John Linton
Since Exetel installed its own VoIP gateways in late 2006 our VoIP business has steadily grown - we only offer VoIP services to our own ADSL, wireless broadband and SHDSL/Ethernet customers and since the introduction of 'naked' ADSL the growth has accelerated significantly.
Since early 2007 we have made small but growing profits on the provision of VoIP services which have justified the continual upgrade of the initial switches and line capacities. The very low costs of VoIP mean that you have to deliver an awful lot of calls to make any significant contribution to total monthly revenue but we have always looked on our investments in VoIP as being strategically important to Exetel's business in the second decade of this century (always assuming we 'make it' that far).
My attention was drawn to the latest ASX report from Engin:
http://www.asx.com.au/asx/research/CompanyInfoSearchResults.jsp?searchBy=asxCode&allinfo=on&asxCode=ENG#headlines
which continues to show very large losses and, I imagine more worryingly for them, rapidly increasing personnel costs with very little increase in either revenue or numbers of subscribers.
If you look at the financial summary on page 3 of that report you see a very curious/worrying/horrendous set of numbers which state that revenue in the 6 month period ending December 31st 2007 increased by $A1.9 million (from $A7.9 million to $A9.8 million) over the previous six months
BUT "Personnel Expenses" increased by $A2.6 million ($A4.4 million to $A7.0 million) in the same period! This, unsurprisingly, resulted in an $A1.6 million increase in the loss made in the latest six months from $A6.4 million to $A8.0 million. As far as I could see there were no 'explanatory notes' ameliorating what looks like an 'out of control' situation.
I always thought that it was an unusual business plan to offer a single service and when that single service is VoIP and its 'go to market' concept is via retail 'partners' I always believed it would never succeed - which in Engin's case it didn't with the company being bought by Seven after it had racked up too many losses for its original owners to keep funding.
The pressure created by Engin, on itself and every subsequent offerer of VoIP services, with its unlimited time STD calls for 10 cents (apochryphally caused by a printing error in the original advertising which was meant to be $1.00 instead of 10 cents and was noticed too late to change) is possible to deal with by a low overhead VoIP provider but not by one reliant on heavy advertising and the give away of margin demanded by retail chains (resulting in a half year remuneration cost of $A7 million and a 'marketing' cost of $A3 million that, in itself, exceeds total revenue before a minute of traffic is carried or billed).
Exetel's conservative/very conservative VoIP plans were/are based on not losing money while we first established and now continue to grow our small VoIP business and to use VoIP as just one of a set of 'integrated' services that will, over time, allow Exetel to deliver the least cost service across a wide range of end user services and deliver the economies that services that use the same infrastructures allow.

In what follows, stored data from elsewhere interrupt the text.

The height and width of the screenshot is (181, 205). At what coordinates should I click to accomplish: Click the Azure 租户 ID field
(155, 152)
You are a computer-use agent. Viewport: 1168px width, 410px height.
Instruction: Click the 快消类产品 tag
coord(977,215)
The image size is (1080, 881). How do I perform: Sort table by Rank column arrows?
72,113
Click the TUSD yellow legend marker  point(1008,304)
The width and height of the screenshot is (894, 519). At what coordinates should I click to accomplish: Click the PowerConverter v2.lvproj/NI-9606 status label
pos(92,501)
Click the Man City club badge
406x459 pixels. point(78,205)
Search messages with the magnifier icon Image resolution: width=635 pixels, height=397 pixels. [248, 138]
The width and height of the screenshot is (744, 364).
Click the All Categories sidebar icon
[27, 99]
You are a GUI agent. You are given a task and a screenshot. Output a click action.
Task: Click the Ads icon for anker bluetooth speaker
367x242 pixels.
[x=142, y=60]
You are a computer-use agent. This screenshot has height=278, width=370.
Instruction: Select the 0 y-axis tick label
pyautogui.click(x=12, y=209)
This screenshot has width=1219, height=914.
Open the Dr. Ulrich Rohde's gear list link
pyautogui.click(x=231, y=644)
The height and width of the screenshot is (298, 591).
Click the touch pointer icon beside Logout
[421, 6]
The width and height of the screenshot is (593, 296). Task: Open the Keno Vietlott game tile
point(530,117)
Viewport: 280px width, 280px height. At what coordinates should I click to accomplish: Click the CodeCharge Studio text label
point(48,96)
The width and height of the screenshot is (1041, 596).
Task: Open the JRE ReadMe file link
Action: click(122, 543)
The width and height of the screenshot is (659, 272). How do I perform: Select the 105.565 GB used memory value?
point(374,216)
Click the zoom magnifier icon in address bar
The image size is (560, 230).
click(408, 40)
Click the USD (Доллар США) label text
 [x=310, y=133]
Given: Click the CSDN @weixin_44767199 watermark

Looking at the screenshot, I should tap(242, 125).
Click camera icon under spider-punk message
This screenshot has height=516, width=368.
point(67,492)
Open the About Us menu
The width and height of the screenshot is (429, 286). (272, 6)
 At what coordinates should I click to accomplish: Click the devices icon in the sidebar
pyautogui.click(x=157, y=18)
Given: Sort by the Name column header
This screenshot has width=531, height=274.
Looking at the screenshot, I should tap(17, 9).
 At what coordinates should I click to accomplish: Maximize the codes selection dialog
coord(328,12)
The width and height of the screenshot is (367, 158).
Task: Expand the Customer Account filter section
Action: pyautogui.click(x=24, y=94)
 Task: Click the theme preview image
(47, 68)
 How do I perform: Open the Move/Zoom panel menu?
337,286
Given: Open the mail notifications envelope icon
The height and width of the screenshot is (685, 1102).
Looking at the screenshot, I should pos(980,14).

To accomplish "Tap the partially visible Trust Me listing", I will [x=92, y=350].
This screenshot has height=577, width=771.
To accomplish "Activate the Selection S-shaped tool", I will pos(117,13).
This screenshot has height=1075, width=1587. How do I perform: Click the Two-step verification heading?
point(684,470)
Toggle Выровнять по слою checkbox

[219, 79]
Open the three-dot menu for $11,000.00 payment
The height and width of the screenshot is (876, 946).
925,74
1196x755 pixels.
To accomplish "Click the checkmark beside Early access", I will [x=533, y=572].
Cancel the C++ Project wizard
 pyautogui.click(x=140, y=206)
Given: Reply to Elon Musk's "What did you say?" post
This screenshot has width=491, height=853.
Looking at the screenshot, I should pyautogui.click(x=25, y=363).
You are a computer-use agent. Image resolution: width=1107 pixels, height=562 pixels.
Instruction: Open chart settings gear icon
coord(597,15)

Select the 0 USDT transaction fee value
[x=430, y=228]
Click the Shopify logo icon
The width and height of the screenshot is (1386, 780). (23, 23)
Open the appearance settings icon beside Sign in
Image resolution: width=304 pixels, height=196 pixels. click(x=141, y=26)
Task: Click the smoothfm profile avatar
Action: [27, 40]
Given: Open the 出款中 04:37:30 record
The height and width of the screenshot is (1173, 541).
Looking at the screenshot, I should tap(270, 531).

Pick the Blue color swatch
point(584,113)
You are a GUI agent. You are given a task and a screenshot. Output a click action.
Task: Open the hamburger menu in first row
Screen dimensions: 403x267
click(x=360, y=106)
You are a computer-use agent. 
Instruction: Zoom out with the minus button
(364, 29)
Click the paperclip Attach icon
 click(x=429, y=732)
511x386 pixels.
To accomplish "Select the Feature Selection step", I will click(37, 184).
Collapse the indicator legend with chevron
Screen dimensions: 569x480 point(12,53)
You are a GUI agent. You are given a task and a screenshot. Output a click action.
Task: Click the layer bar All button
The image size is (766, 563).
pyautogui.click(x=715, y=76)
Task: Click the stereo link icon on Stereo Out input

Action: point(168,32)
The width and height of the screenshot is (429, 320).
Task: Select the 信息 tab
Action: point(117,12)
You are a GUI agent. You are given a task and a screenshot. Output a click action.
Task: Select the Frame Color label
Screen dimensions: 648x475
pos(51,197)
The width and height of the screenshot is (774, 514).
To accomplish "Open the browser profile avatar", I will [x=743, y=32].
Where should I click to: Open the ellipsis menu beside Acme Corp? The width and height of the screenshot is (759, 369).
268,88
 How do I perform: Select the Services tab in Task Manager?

It seems inevitable that VoIP will now rapidly replace 'standard' wire line telephone services and whether that replacement is via IP over DSL or IP over mobile is irrelevant. Sometime in the not too distant future Telstra will have to reduce the prices it charges to the currently uninformed or 'unadventurous' users of wire line telephony to the current costs of the more aggressive VoIP providers. Whether they do this by 'stealth (the current promotions of low cost calls if you buy their DSL services and 'corporate pricing') or by general tariff cuts (unlikely) the end result will be the same over the next 2 - 3 years.
....which makes it pretty essential for any company basing any significant part of its business activities on VoIP to consider what will happen when VoIP doesn't have the 'slam dunk' selling point of being a fraction of Telstra's costs?
.....and based on BigPond's current raft of 'special broadband offers' that scenario has to be taken very seriously.
....and the answer is.......well, for companies like Exetel the real advantage of VoIP telephony is the huge array of fantastic business advantages it gives a small company in terms of the affordability (via Asterisk et al) of all the voice functions that can be very inexpensively integrated in to data base functionality (auto dialing customers with installation and fault resolution updates etc).
So, like every 'go to market' advantage that exists at any point in time it is an inevitability that such advantages don't have an indefinite 'life'.
I think that we understand many of the ramifications of building a VoIP offering that will continue to deliver benefits to end users and to Exetel over the next five years but, from what I read in the media, there appear to be a number of 'major players' that need a radical re-think to their VoIP services and pricing positions.